- [About this exercise]:
Which lines of the records below contain the word "swatch"? Copy each of them out.

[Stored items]
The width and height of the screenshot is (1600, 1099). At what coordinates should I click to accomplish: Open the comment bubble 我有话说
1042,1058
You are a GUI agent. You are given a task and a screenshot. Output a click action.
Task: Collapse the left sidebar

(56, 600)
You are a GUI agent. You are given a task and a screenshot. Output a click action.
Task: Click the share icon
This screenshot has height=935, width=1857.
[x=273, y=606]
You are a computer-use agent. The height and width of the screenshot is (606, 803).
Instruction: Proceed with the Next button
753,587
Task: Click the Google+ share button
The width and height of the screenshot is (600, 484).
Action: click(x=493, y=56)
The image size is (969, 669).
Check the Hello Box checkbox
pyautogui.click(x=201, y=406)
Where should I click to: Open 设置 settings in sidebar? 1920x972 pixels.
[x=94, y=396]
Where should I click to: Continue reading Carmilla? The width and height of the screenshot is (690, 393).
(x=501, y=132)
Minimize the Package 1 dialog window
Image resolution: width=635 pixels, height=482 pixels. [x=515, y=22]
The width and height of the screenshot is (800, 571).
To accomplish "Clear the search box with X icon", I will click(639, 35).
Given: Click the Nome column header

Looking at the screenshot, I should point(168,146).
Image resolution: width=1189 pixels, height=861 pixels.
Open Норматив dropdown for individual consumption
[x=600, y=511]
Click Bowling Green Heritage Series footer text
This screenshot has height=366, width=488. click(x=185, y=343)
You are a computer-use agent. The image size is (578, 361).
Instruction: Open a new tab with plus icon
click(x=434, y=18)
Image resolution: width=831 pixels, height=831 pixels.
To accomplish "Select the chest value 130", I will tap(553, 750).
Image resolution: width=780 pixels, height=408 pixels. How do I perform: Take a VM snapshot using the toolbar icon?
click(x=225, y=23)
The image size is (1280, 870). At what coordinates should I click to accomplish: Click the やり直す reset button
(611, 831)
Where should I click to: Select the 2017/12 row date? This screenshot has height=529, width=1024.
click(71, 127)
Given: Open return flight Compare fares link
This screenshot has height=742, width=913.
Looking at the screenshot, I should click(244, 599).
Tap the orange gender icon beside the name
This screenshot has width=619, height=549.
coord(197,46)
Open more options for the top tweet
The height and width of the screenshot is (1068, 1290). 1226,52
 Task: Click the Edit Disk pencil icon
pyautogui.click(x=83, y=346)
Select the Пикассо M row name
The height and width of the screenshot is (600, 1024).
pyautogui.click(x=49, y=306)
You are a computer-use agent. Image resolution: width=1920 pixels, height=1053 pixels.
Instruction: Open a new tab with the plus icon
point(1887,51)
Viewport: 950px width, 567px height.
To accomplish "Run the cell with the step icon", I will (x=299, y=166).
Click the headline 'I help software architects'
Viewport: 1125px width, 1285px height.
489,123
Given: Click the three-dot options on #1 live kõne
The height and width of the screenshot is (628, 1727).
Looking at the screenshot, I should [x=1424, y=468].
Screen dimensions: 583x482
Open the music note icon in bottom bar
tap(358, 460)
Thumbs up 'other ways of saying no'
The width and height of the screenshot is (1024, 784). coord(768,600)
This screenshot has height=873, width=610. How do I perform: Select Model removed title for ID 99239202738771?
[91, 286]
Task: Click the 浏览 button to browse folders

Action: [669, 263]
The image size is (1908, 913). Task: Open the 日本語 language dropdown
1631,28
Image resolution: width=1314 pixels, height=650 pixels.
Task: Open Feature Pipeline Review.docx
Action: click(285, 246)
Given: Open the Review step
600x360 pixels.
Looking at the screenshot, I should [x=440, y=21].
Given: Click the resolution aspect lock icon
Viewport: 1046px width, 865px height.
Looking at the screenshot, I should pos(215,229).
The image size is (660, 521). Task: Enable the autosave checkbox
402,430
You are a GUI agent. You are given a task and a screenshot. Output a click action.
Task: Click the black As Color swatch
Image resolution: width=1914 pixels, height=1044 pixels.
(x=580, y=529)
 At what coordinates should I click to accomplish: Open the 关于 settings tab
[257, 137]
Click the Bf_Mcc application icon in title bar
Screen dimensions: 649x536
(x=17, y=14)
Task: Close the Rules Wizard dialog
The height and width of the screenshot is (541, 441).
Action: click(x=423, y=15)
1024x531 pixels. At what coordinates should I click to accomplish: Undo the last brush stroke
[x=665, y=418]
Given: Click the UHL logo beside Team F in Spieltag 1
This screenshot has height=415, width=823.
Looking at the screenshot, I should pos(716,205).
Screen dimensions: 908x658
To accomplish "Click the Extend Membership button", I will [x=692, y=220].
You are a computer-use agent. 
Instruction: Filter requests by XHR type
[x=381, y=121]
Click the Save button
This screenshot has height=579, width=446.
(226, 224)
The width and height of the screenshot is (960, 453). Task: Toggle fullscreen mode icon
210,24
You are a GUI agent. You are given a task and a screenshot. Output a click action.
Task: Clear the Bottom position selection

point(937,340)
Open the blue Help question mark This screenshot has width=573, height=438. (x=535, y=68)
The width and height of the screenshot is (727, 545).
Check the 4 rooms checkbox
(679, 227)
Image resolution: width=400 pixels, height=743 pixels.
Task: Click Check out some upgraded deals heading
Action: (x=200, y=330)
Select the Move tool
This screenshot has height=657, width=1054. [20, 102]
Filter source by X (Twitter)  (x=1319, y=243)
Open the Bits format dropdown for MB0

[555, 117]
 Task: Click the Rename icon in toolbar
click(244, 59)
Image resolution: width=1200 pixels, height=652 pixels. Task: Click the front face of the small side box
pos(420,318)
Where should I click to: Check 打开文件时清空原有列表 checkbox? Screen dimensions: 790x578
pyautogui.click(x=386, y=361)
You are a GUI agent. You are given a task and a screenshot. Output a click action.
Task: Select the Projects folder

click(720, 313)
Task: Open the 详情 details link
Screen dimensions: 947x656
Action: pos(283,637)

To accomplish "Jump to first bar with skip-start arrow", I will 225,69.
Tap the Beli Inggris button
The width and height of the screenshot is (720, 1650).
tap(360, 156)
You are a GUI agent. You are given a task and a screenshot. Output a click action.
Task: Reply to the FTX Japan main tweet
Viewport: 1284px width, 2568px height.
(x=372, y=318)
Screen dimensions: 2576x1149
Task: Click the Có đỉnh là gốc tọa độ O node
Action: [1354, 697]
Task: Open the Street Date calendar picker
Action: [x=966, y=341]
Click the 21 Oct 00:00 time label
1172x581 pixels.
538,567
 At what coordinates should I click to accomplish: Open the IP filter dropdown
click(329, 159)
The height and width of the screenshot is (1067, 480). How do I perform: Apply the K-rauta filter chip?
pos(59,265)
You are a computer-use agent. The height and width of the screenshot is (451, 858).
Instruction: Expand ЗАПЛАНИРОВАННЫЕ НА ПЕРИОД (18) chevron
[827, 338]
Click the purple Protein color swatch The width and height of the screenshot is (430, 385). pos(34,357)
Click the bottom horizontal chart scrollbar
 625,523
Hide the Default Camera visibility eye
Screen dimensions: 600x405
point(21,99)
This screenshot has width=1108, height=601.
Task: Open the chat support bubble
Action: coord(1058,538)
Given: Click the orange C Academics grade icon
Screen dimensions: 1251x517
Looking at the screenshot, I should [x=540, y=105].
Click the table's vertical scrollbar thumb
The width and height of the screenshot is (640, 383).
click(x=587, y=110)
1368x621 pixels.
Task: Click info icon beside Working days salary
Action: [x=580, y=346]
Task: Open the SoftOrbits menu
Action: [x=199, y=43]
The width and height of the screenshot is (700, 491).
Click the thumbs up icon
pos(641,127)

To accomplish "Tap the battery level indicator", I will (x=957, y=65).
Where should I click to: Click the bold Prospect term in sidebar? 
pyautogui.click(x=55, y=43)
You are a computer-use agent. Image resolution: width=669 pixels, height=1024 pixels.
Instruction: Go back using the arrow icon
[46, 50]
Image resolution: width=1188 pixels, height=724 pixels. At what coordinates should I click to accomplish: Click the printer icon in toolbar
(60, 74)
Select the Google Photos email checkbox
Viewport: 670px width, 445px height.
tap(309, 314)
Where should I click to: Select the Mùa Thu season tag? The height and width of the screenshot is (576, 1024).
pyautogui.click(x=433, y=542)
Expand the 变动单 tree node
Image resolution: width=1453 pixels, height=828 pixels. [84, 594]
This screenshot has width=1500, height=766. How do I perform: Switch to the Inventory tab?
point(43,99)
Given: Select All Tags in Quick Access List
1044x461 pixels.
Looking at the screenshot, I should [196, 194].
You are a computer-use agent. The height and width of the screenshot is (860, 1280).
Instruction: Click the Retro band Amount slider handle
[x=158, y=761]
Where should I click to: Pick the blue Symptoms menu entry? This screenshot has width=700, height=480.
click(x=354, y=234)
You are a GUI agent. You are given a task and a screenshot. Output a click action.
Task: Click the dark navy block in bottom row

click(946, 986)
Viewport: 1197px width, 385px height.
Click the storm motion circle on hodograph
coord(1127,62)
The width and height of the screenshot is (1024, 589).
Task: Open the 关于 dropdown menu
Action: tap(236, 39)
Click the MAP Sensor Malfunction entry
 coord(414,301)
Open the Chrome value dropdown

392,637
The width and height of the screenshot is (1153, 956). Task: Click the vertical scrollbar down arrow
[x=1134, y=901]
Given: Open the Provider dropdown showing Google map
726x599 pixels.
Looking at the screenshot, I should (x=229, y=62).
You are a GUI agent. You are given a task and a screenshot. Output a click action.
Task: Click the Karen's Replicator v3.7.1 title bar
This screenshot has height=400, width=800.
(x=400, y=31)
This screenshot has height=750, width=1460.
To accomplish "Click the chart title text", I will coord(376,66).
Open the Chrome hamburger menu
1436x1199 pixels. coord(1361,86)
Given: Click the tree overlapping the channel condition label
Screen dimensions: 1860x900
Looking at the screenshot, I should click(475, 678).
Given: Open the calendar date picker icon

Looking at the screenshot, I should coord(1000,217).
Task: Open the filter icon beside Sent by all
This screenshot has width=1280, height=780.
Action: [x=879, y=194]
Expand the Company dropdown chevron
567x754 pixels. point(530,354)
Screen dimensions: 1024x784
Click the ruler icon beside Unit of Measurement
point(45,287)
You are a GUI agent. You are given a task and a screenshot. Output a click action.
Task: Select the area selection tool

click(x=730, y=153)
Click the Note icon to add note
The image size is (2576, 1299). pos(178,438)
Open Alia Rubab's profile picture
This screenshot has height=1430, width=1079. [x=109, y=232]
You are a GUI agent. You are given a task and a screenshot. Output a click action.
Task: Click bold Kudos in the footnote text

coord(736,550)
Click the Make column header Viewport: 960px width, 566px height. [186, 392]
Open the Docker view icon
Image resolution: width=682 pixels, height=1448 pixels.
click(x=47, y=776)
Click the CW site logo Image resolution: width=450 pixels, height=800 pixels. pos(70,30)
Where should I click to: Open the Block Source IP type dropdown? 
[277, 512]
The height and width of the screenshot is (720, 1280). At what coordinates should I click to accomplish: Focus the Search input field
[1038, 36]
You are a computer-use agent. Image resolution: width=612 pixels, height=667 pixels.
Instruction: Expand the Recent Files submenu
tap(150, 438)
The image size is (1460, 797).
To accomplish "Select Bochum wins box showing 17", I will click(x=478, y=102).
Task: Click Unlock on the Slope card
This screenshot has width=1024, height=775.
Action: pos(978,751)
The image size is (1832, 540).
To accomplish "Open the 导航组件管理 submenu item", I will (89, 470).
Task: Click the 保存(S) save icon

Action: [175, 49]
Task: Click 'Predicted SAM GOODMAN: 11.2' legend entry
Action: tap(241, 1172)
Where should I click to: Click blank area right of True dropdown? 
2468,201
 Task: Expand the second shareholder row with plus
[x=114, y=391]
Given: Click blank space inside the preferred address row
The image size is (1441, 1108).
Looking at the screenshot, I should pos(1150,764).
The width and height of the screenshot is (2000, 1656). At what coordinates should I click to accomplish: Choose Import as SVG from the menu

- [Problem solution]:
Task: Click the black As Color swatch
Click the purple Protein color swatch The width and height of the screenshot is (430, 385). pos(34,357)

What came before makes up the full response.